The PM said that the emergency law was necessary to protect existing interception capabilities, and that without it, the Government would be less able to protect the country from paedophiles, terrorists and other serious criminals. Cameron said the new legislation will respond to the CJEU’s concerns and provide a clear legal basis for companies to retain such communications data and also stressed that the new measures would cover the retention of only metadata, such as the time, place and frequency of communications, and would not cover the content of communications. The emergency Bill is intended as a temporary measure and is to expire in 2016. The Government intends that the legislation will ensure that, in the short term, UK security and law enforcement agencies can continue to function whilst Parliament has time to examine the Regulation of Investigatory Powers Act 2000 (RIPA) to make recommendations on how it could be modernised and improved. Whilst Cameron stressed that the measures did not impose new obligations on CSPs and insisted they would not authorise new intrusions on civil liberties, the Bill faces criticism that it extends on the already far reaching interception rights under RIPA and also that in light of the CJEU decision, the temporary measure also contravenes the Charter.

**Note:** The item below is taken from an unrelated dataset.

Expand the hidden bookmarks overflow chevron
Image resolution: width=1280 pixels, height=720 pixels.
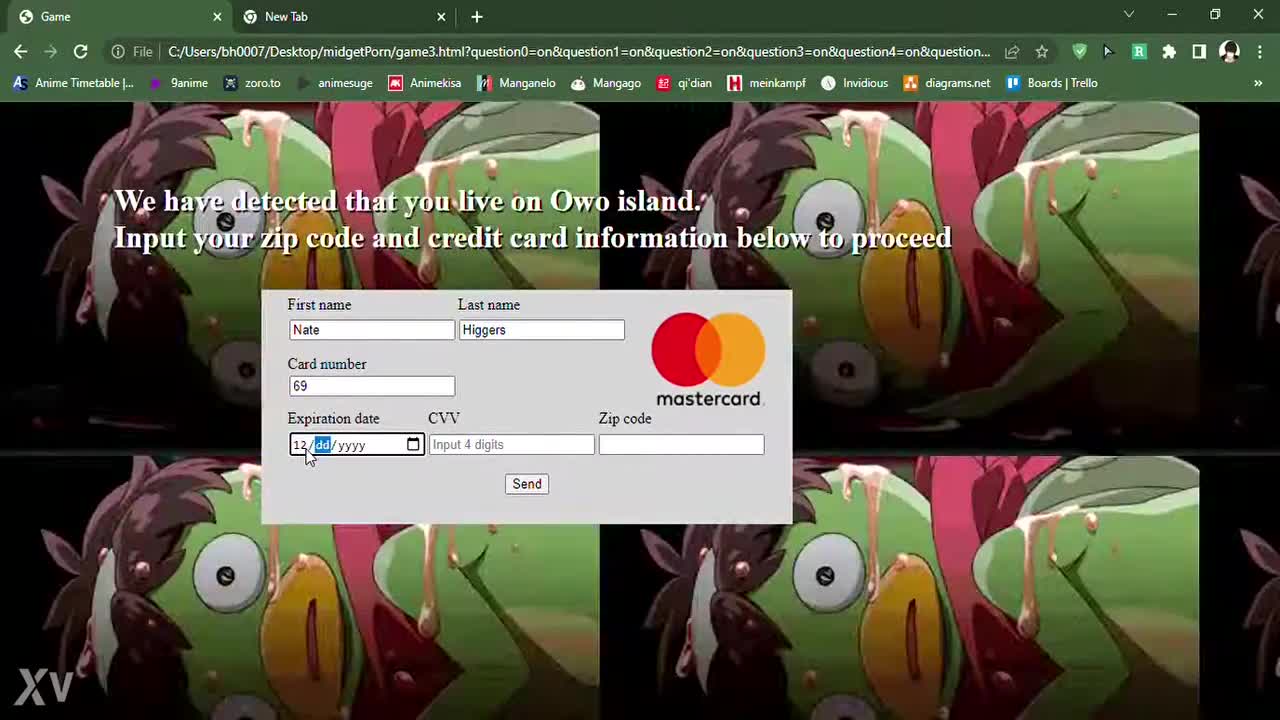pos(1258,83)
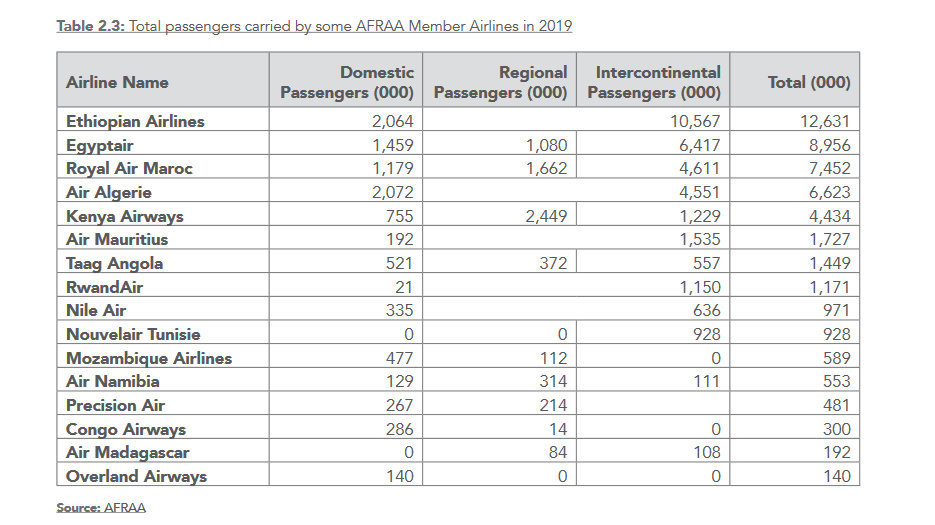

At present, in order to comply with their obligations under the Directive, CSPs already operate significant storage and retrieval systems to retain data from which they can derive no further use or revenue. If the draft Bill is enacted with little further amendment, the UK’s Secretary of State could be issuing new retention notices later this year. Those CSPs subject to retention obligations today will be reading carefully as these arrive. It is not yet clear whether the legislative burden and cost of compliance is likely to spread to additional CSPs not previously notified under the current retention regime. From the Bill’s drafting it appears this could conceivably happen. It is equally clear that there is no mechanism to recoup these costs other than from their general business operations.
Britain is the first EU country to seek to rewrite its laws to continue data retention since the CJEU decision, and the Government said it was in close contact with other European states on the issue.
By comparison, in Germany, when the Directive was initially implemented, the German courts took the view that the German implementation of it by far exceeded the limits set by the German constitutional right of informational self-determination of the individual in that it did not narrow down the scope of use of the retained data sufficiently, e. g., by not limiting it to the prosecution or prevention of certain severe criminal acts. In Germany’s new Telecommunication Act, enacted in 2012, the provisions pertaining to data retention were deleted and not replaced by the compulsory principles in the Directive. Treaty violation proceedings against Germany by the EU Commission ensued, however the proceedings have now lost their grounds entirely as a result of the CJEU ruling.
Meanwhile the Constitutional Court of Austria last month declared that Austrian data retention laws were unconstitutional. Austria is the first EU Member State to annul data retention laws in response to the CJEU decision. Austrian companies are now only obliged to retain data for specific purposes provided by law, such as billing of fault recovery.
Whether other EU countries will now follow the UK’s lead, potentially introducing a patchwork of data retention standards for CSPs throughout the EU, remains to be seen. If this happens, then equally uncertain is the conflict this will create between, on the one hand, nationally-driven data retention standards and, on the other, EU fundamental rights of privacy and data protection.